HAMPSHIRE actress Sarah Parish and her husband actor Jim Murray have organised a music festival to raise money for the new Children’s Accident, Emergency and Trauma Unit at Southampton General Hospital.

The Rookwood Festival takes place in Medstead on Saturday featuring Fast & Frank from Fun Lovin’ Criminals, Dodgy, Grant Sharkey, Solar Wolf and Deborah Bonham. Some of our best contemporary home grown country stars will be performing, including Ward Thomas, Ian Easton and Head North.

It will help The Murray Parish Trust raise £2 million needed to build the new children’s unit, which the Government has promised to match with a further £2 million.

Sarah, 47, known for many TV roles including Cutting It, Atlantis and Mistresses, set up The Murray Parish Trust , with her husband, in 2009 in memory of their eight month old daughter Ella-Jayne, who died of congenital heart failure. When they are not working in the film and TV world they dedicate their time to raising funds for the charity. The couple have a second daughter, Nell, aged six.
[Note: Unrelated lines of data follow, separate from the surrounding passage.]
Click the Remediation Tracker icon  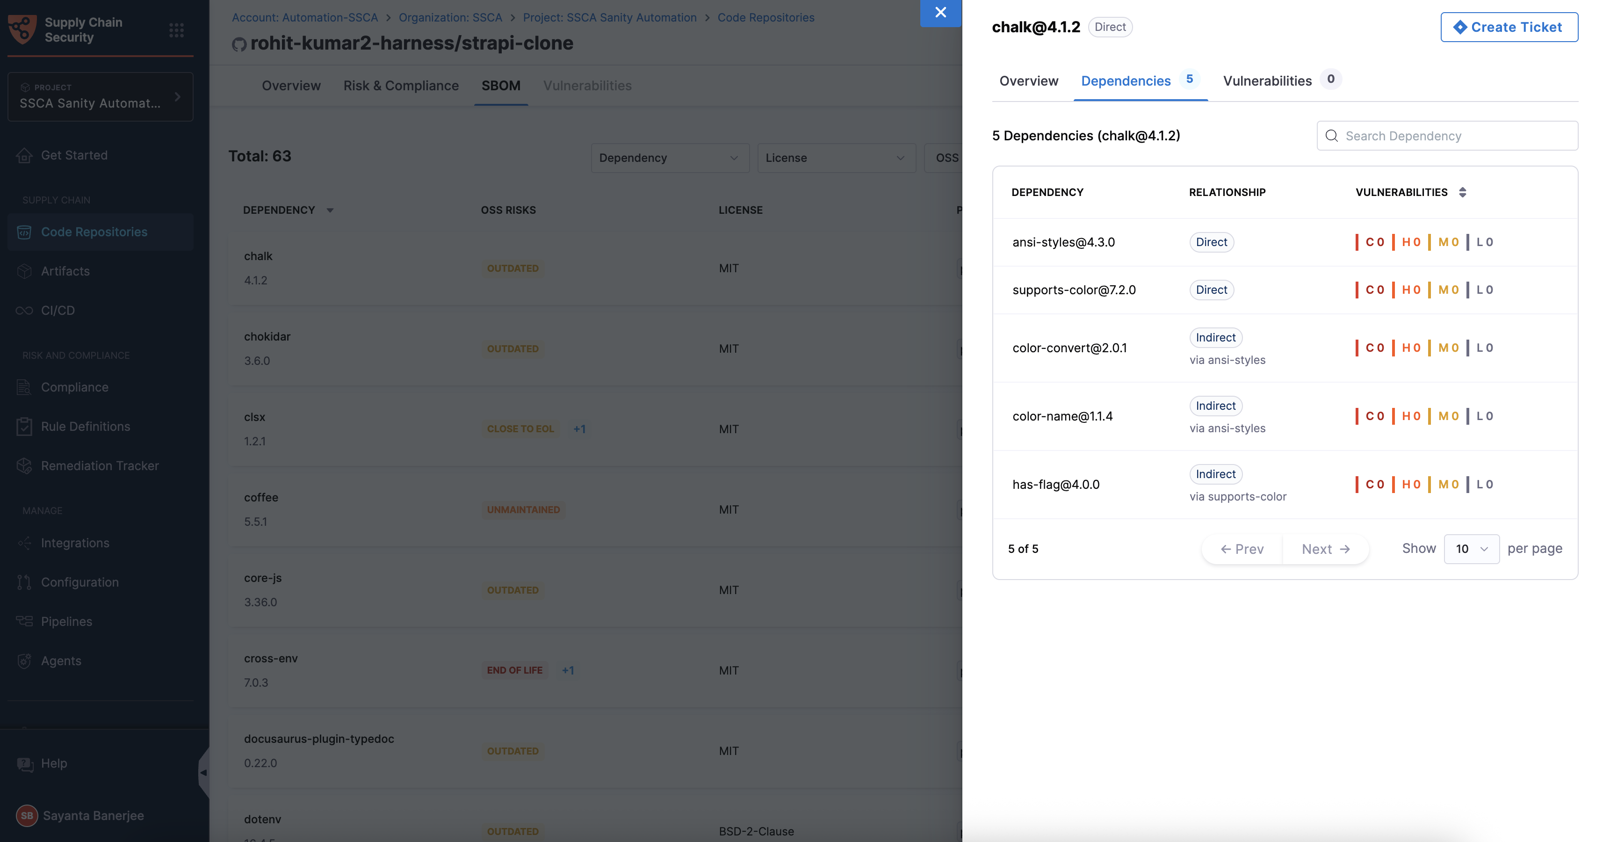coord(24,466)
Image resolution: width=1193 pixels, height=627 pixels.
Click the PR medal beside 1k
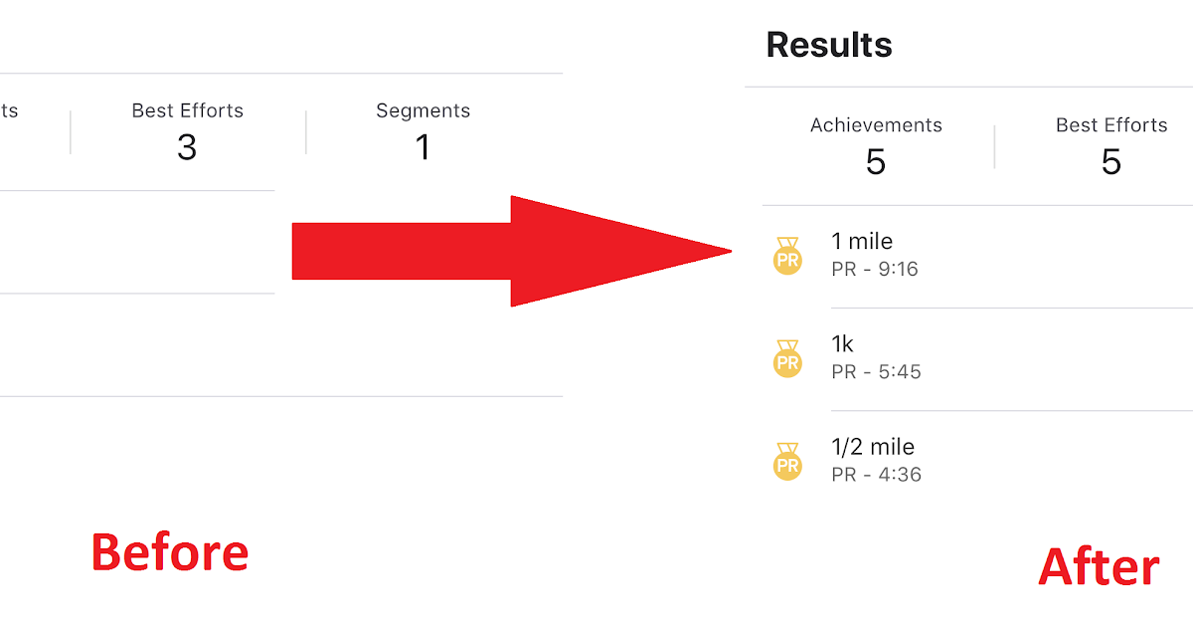point(787,359)
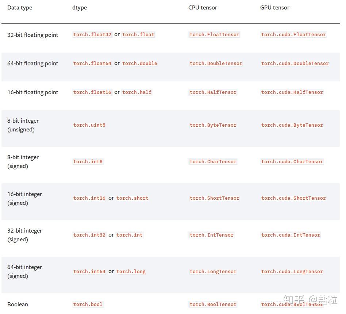Click the torch.float32 dtype code
The width and height of the screenshot is (346, 314).
(x=92, y=35)
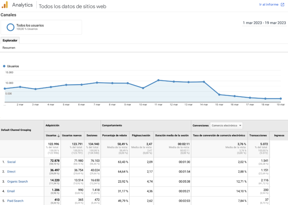The height and width of the screenshot is (205, 288).
Task: Sort by Sesiones column header
Action: click(x=92, y=135)
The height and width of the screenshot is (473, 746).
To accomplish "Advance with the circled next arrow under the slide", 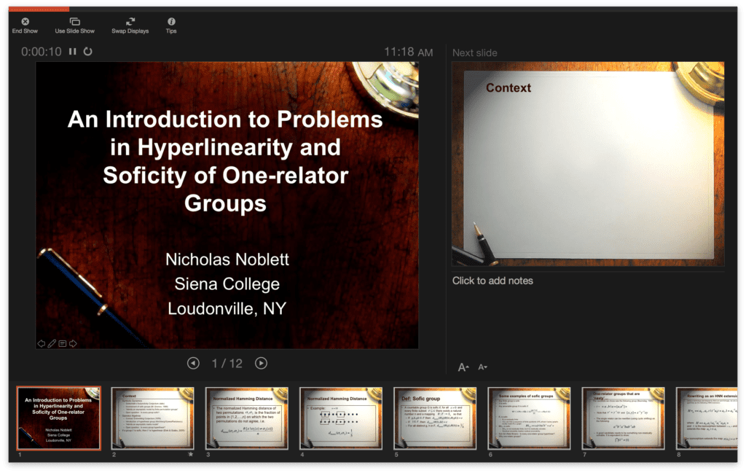I will (261, 363).
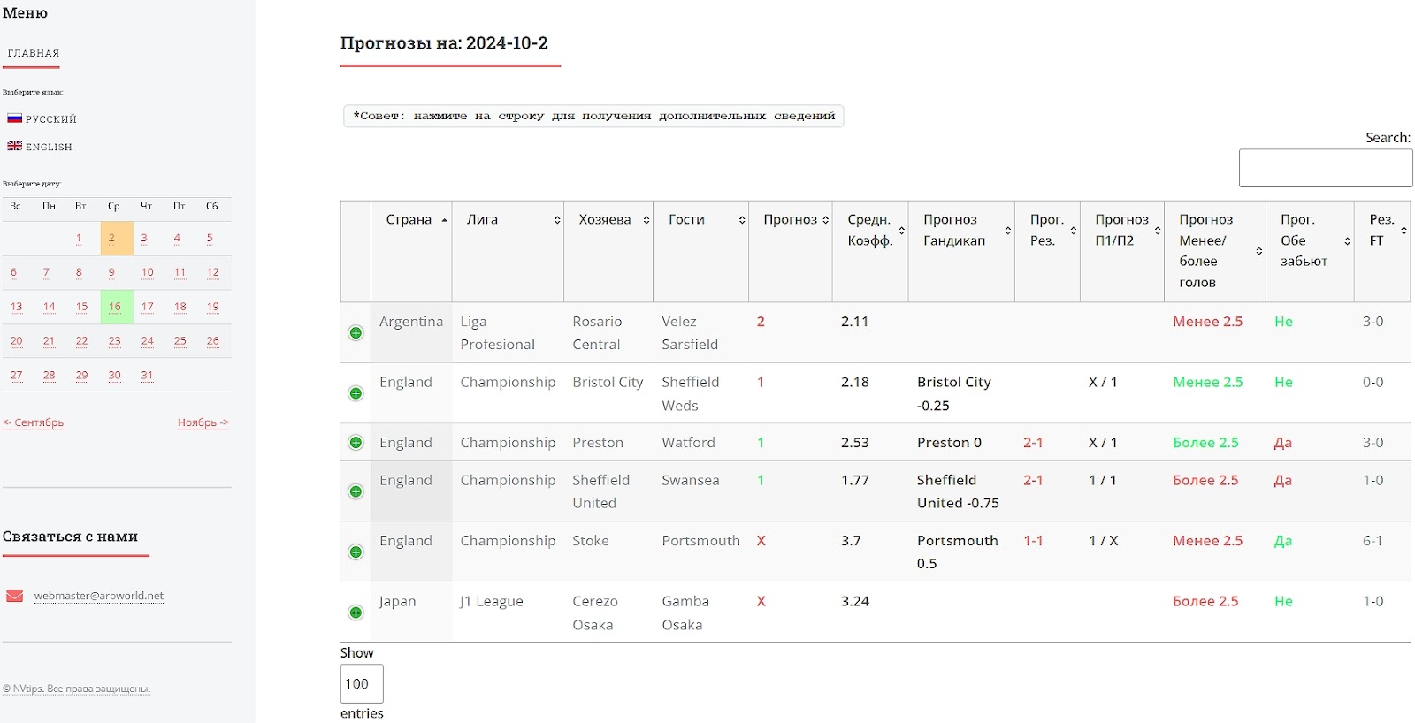
Task: Click green plus icon for Bristol City match
Action: tap(356, 393)
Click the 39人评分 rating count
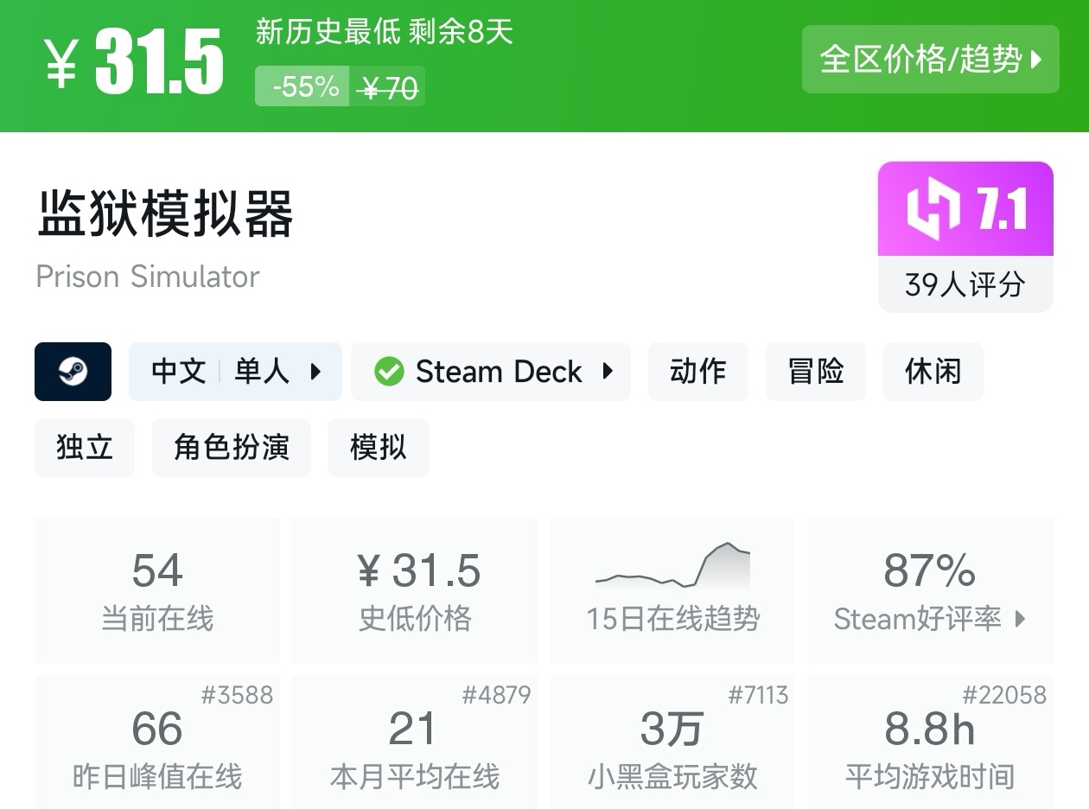This screenshot has width=1089, height=809. coord(965,284)

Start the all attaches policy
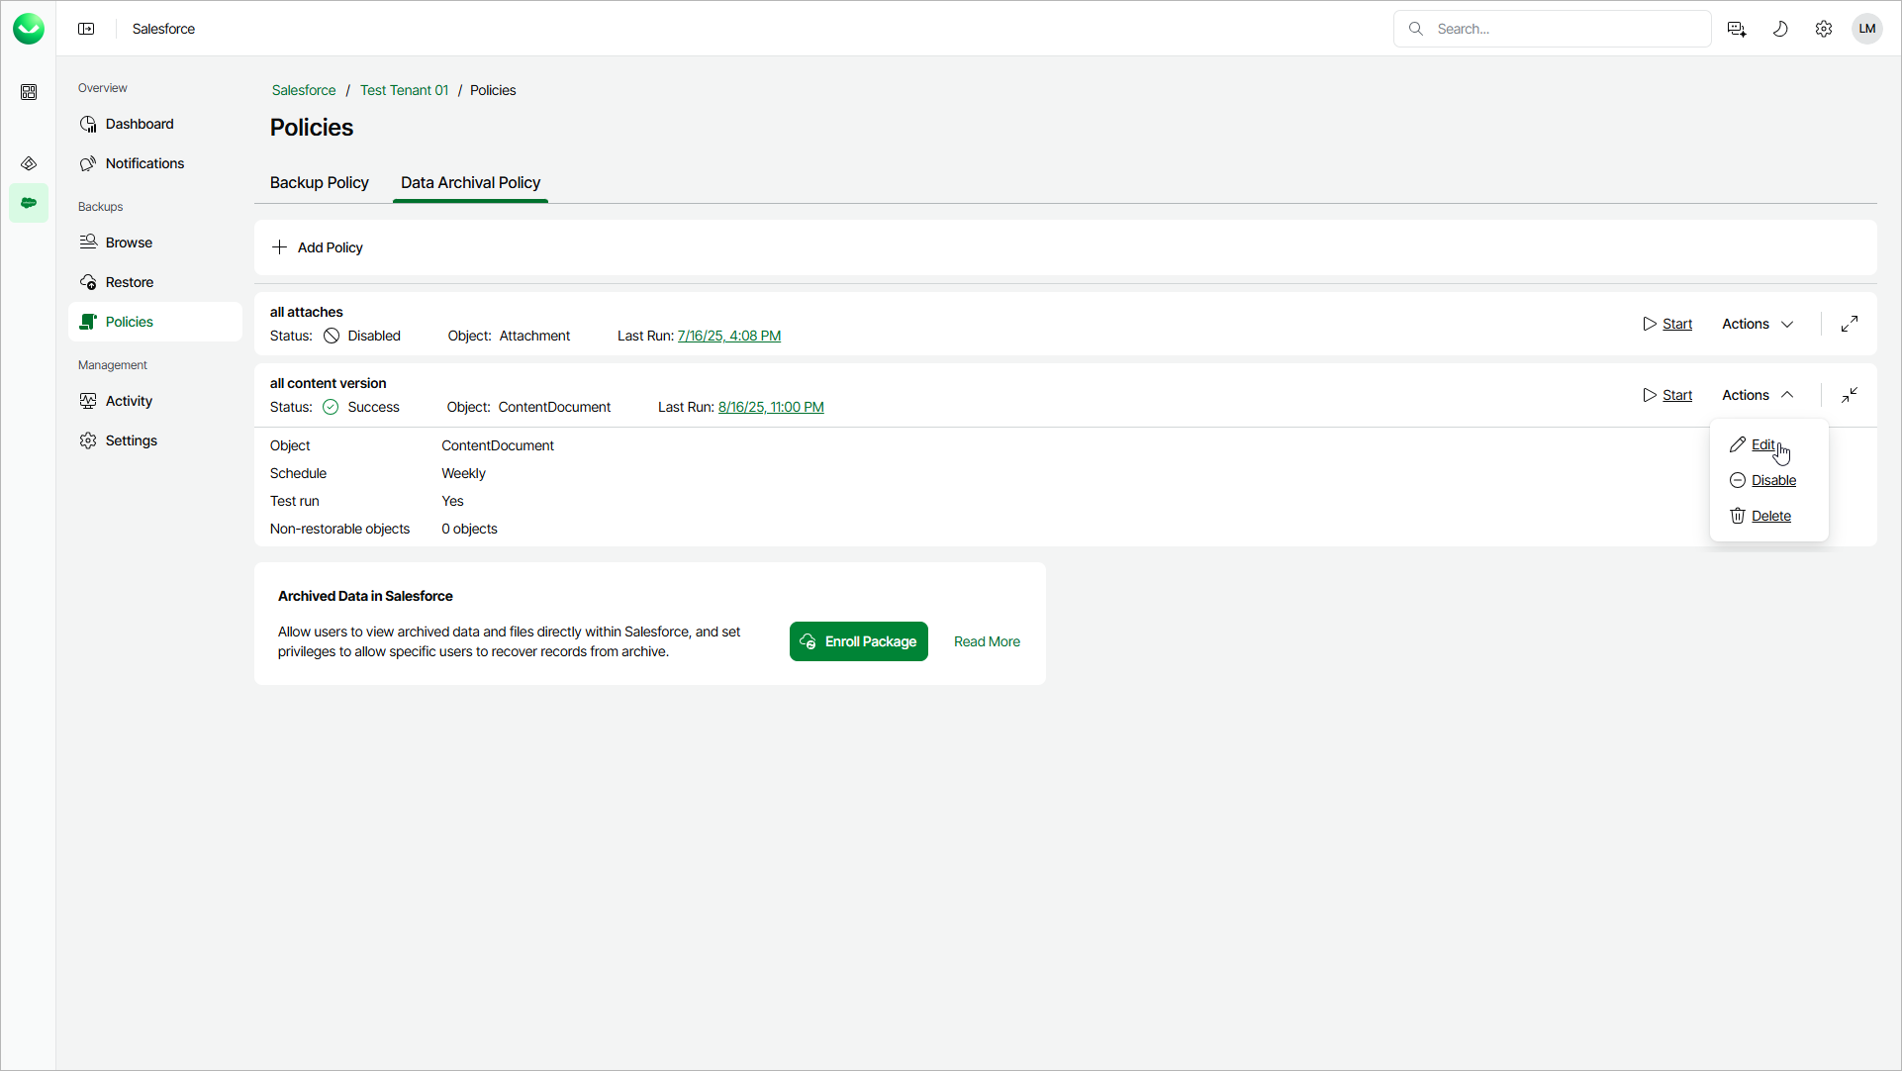point(1668,324)
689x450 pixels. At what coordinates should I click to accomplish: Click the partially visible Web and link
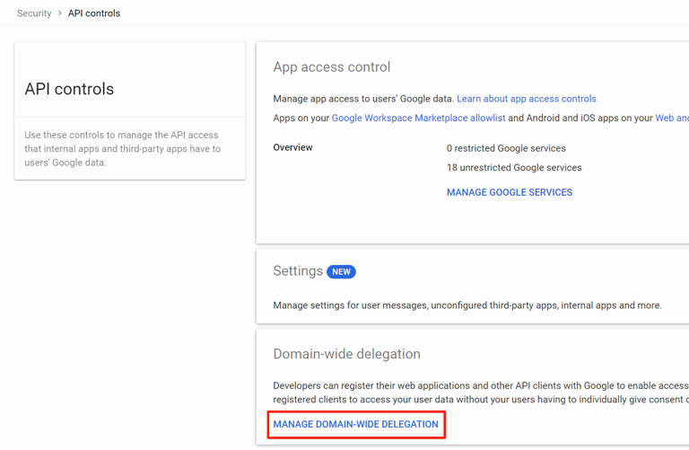point(671,119)
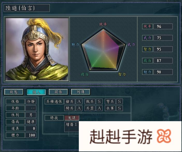Screen dimensions: 182x152
Task: Click the 智力 stat label
Action: click(148, 49)
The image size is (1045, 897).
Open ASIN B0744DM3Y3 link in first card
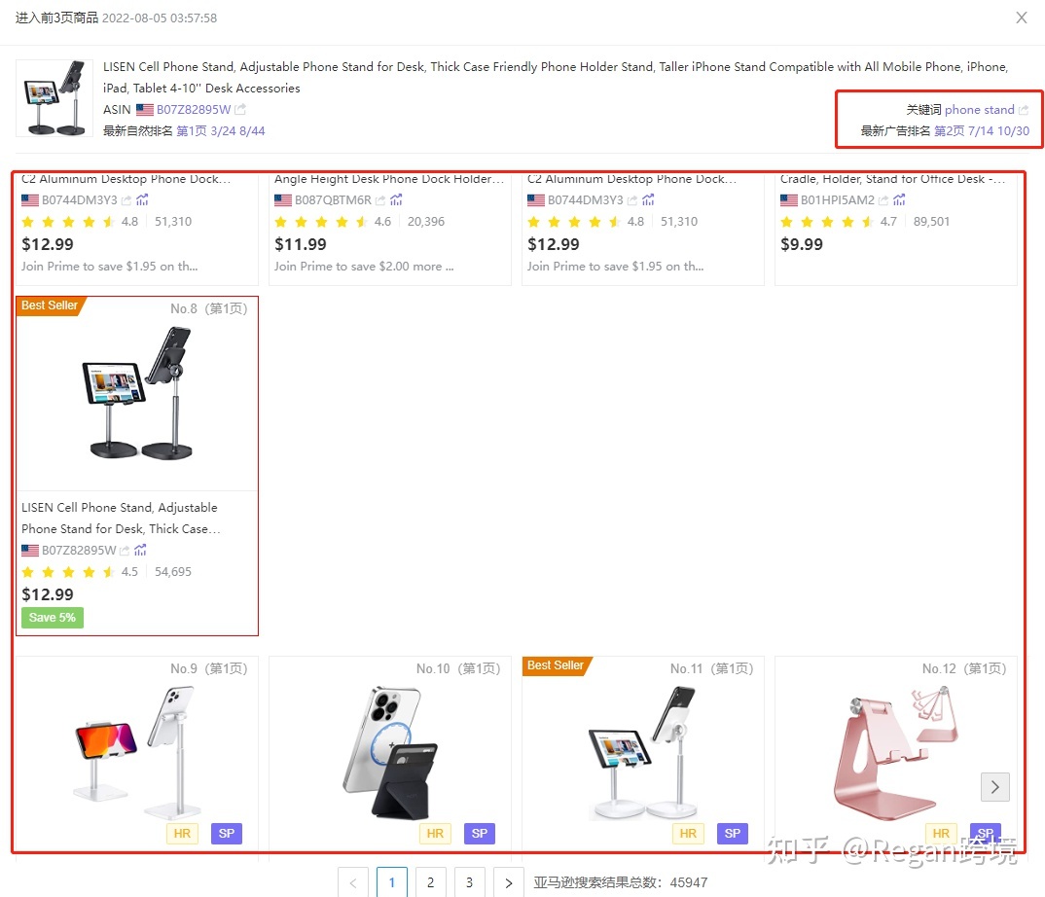tap(80, 199)
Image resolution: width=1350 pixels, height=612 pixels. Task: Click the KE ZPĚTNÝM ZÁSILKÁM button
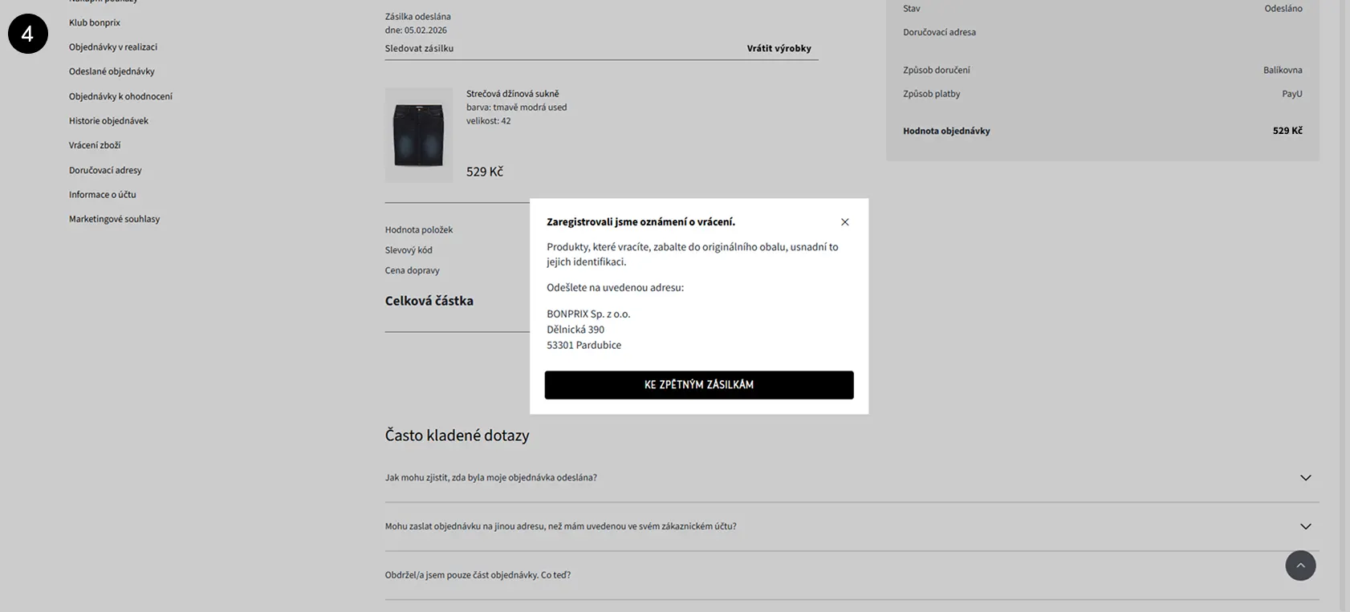coord(698,385)
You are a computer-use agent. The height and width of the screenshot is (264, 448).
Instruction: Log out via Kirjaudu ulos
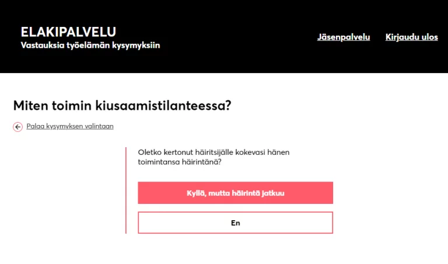(x=411, y=37)
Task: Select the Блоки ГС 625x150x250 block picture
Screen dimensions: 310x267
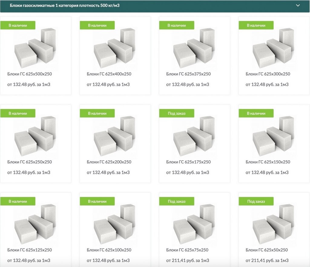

Since 2009 The Murray Parish Trust have raised over £300,000 for the Paediatric Intensive Care Unit at University Hospital Southampton. These vital funds have gone directly towards funding a full time counsellor for parents whose children have been admitted to the unit, a specialist helicopter gurney designed to transport critically ill infants to and from the hospital on board the children’s air ambulance and the provision of two new bed spaces.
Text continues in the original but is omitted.